Re: pollen test of Flood geology

Arthur V. Chadwick (
Thu, 11 Sep 1997 09:29:53 -0700

Greetings back, Glenn,

>Two comments: First, the last generation of flood geologists had Stephen
>Austin(He is older than I), Clifford Burdick, Rupke (who rejected the global
>flood and became an old-earther) and Davis Young started as a global flood
>advocate. Why were they unable to see the necessity of a scientific
>approach to the flood? They claimed that what they were giving us was

If they were not actively doing scientific research and publishing the
results in the peer reviewed scientific literature, then they are
philosophers. I don't know that Rupke or Young ever worked seriously on a
flood model. Burdick is part of the generation that has passed (or is
passing) from the scene. Few of them had actual training or experience in
geology. I would not put Austin or Rupke in that generation.

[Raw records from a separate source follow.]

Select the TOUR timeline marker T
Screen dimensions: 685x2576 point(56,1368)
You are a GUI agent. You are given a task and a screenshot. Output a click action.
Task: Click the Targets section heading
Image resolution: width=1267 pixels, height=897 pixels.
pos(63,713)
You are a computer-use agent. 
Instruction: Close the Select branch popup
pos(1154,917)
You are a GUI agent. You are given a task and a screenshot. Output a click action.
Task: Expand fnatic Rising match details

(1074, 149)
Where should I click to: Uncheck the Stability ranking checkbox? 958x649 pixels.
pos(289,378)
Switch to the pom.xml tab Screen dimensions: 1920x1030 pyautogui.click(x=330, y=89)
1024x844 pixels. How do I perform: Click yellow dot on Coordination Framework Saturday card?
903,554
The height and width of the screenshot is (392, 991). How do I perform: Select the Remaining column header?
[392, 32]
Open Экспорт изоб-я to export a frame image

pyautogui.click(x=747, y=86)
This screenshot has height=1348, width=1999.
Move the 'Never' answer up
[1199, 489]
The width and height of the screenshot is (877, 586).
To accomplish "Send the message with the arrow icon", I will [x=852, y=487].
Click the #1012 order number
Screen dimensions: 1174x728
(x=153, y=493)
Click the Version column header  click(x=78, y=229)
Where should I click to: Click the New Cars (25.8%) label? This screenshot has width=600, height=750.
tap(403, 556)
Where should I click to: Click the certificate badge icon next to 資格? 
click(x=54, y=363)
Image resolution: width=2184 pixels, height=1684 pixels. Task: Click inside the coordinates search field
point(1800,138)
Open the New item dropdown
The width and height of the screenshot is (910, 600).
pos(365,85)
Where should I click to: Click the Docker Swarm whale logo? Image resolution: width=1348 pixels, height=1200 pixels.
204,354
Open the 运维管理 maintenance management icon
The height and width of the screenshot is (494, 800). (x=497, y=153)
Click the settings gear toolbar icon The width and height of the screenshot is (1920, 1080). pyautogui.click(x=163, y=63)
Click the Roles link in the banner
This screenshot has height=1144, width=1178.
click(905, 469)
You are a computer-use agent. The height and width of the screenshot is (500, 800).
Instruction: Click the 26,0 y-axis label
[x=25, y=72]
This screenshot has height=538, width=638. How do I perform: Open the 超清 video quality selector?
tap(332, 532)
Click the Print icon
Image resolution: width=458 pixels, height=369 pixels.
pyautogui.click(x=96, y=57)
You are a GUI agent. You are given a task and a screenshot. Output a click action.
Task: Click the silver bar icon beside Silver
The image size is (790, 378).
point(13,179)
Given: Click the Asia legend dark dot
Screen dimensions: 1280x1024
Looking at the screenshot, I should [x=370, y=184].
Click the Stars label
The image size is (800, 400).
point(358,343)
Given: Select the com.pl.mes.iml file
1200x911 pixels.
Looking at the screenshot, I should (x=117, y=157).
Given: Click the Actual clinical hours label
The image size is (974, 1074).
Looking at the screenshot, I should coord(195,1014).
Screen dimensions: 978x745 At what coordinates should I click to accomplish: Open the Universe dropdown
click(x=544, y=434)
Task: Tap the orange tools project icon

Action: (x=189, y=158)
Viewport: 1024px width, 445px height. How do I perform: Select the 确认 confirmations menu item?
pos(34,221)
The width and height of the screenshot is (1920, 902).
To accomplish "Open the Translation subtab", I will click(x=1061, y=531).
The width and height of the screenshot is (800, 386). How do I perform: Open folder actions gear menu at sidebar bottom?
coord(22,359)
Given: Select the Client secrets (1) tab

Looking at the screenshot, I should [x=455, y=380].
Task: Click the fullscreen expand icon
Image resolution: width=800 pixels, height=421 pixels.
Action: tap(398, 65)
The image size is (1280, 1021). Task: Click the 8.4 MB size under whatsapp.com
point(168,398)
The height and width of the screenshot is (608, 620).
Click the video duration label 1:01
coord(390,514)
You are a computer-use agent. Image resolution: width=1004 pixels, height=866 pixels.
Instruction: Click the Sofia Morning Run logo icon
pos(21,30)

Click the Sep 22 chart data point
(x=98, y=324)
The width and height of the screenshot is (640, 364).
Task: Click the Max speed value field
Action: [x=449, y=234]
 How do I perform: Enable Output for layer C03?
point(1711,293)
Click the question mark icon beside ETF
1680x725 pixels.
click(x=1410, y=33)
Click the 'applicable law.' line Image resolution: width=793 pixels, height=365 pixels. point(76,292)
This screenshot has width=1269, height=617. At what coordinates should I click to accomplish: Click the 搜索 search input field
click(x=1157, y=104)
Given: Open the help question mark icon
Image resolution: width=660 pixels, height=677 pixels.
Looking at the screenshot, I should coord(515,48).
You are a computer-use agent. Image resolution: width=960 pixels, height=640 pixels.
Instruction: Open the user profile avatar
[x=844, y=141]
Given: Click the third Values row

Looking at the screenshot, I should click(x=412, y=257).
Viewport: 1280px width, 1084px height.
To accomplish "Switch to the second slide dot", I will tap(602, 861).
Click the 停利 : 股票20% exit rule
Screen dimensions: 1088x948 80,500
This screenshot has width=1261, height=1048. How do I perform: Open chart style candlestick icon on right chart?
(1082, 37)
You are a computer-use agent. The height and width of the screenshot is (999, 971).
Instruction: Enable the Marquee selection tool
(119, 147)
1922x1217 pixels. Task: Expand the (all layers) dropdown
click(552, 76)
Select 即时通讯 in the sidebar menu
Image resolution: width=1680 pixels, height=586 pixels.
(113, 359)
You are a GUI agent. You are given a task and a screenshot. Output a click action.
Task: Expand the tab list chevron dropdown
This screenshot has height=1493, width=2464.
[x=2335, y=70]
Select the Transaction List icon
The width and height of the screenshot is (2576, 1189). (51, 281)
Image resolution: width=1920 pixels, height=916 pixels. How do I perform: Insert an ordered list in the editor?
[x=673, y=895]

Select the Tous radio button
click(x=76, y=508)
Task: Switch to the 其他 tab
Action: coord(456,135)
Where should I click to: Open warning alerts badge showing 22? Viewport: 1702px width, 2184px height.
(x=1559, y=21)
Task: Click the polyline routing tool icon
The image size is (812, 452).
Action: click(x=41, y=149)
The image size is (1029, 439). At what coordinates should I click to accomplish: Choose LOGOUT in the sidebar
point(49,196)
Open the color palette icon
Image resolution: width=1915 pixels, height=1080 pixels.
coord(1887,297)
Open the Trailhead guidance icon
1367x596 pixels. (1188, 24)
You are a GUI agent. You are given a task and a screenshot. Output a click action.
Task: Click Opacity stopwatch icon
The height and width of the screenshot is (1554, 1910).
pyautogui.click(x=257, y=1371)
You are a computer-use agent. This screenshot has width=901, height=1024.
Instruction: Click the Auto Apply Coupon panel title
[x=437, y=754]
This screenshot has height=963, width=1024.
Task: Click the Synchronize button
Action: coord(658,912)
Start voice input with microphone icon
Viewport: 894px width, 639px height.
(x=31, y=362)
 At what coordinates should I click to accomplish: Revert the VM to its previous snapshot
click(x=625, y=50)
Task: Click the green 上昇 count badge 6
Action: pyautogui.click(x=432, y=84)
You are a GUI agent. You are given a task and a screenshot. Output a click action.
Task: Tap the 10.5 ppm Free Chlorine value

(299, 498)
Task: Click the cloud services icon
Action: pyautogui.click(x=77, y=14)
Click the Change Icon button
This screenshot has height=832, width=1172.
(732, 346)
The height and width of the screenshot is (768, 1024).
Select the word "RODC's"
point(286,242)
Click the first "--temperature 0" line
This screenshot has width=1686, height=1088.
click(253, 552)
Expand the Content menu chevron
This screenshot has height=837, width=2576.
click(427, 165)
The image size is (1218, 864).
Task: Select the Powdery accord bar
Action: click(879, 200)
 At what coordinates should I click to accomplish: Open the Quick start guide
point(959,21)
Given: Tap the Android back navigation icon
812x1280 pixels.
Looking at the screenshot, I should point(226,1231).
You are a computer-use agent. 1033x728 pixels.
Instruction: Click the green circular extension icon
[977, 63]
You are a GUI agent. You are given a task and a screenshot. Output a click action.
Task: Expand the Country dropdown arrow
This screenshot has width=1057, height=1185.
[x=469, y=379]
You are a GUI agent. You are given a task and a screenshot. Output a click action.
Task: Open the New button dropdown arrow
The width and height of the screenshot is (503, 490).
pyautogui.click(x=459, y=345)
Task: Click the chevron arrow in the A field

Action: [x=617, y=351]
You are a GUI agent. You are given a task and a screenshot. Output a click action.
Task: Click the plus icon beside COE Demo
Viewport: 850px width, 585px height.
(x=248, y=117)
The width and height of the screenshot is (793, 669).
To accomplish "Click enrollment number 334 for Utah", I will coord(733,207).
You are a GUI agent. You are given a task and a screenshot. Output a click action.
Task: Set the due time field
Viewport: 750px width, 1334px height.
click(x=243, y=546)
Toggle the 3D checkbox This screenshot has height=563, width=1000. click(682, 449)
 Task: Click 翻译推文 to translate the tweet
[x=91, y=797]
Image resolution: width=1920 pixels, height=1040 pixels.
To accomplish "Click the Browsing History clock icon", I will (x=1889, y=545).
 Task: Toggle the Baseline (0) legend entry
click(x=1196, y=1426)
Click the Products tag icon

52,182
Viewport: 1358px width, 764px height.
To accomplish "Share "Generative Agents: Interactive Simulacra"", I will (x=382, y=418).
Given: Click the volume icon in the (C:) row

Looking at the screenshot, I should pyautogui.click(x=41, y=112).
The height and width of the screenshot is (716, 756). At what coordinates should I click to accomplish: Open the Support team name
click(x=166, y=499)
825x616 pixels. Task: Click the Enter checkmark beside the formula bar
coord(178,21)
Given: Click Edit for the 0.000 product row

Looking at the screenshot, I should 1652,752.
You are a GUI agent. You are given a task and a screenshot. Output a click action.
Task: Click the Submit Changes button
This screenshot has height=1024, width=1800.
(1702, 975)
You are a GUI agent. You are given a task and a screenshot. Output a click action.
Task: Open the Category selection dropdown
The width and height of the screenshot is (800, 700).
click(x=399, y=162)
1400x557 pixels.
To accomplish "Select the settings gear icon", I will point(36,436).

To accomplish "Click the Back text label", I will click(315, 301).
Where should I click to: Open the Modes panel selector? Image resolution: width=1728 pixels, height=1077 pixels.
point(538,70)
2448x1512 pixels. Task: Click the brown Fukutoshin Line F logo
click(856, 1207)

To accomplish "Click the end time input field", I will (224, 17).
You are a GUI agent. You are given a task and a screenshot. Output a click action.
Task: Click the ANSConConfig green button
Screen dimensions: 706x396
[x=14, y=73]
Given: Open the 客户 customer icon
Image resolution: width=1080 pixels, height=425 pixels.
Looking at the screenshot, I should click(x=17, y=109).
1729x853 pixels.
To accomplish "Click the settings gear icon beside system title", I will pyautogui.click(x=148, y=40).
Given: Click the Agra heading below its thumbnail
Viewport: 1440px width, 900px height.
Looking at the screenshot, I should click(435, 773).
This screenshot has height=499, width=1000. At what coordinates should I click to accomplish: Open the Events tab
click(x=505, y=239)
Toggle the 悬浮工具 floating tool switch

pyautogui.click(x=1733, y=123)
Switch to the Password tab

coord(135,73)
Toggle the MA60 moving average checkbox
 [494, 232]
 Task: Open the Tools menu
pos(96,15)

>Secondly, why is the data that has been gathered by all the normal
>geologists unacceptable? Why must new data be gathered? As it is, the flood
>of geological literature, articles, books and seminars make it impossible
>for any of us in the geosciences to understand all the data. How is more
>data gathering going to help?

I don't necessarily mean data de novo. But if you don't know the data that
is available you can't construct a meaningful model.
>>While I agree that if I were a nuclear physicist or a trained
>>geochronologist these problems might be formidible challenges to me. Since
>>I am not, for the present I just have to assume the methods are telling us
>>something besides calendar time and go about dealing with issues i am
>>trained to tackle. I know that might be difficult to you as a physicist
>>though. So go for it!
>I will go for it. I hope I haven't misunderstood you, though. What I find
>far too often is a willingness for Christians of both young and old earth
>perspectives to compartmentalize what they believe. Thus they can believe
>anything they want about the other fellow's area of expertise, with no
>constraint at all. By this means one can believe that radioactive dating
>doesn't mean a thing because the individual freely admits he knows nothing
>about radioactive dating. I know nothing about automobiles, so do I get to
>believe that they run on the magical power of elves? Since I know nothing
>about automotive engineering, I can assume that the engineers are incorrect.
> What sort of sense is this?

Did I say that??? You yourself may be able to challenge every area of
science (in fact, you probably could!). I have to deal with one area at a
time. That may just be a difference between you and me. I am well aware
of the data, but am willing to hold it in abeyance while I test, using the
methods and tools of empirical science, the areas I am trained to tackle.

>Art, There are only three types of global flood theories possible. The
>first, and most widely believed is that ALL the geologic column was
>deposited during a one year flood and a few centuries of post flood
>activity. The second, with almost no adherents, say that only a restricted
>part of the geologic column is due to the flood. The rest of the column
>accumulated in another fashion. The third is that NO sediment is due to the
>flood. The last is purely miraculous albeit possible. But in either of the
>first two, the laws of sedimentation should have applied during the flood,
>meaning that the larger/denser material should be at the bottom. Are you
>suggesting that Stoke's law was repealed during the flood?

Naw, not at all. But the idea that the flood was like a bucket filled with
sediment is fantasy. I think the laws of sedimentology were just as they
are today. Stuff had to be eroded, transported and deposited. It was
never all in the bucket at one time, so I fail to see the point you are
trying to make about denser (not necessarily larger tho) stuff settling
first. When it got to the bucket, denser settled faster than less dense,
smaller stuff that got to the bucket at the same time. Thus there would be
a continual interposition of denser and less dense material throughout the
sedimentary process. That's what we see in the rock record.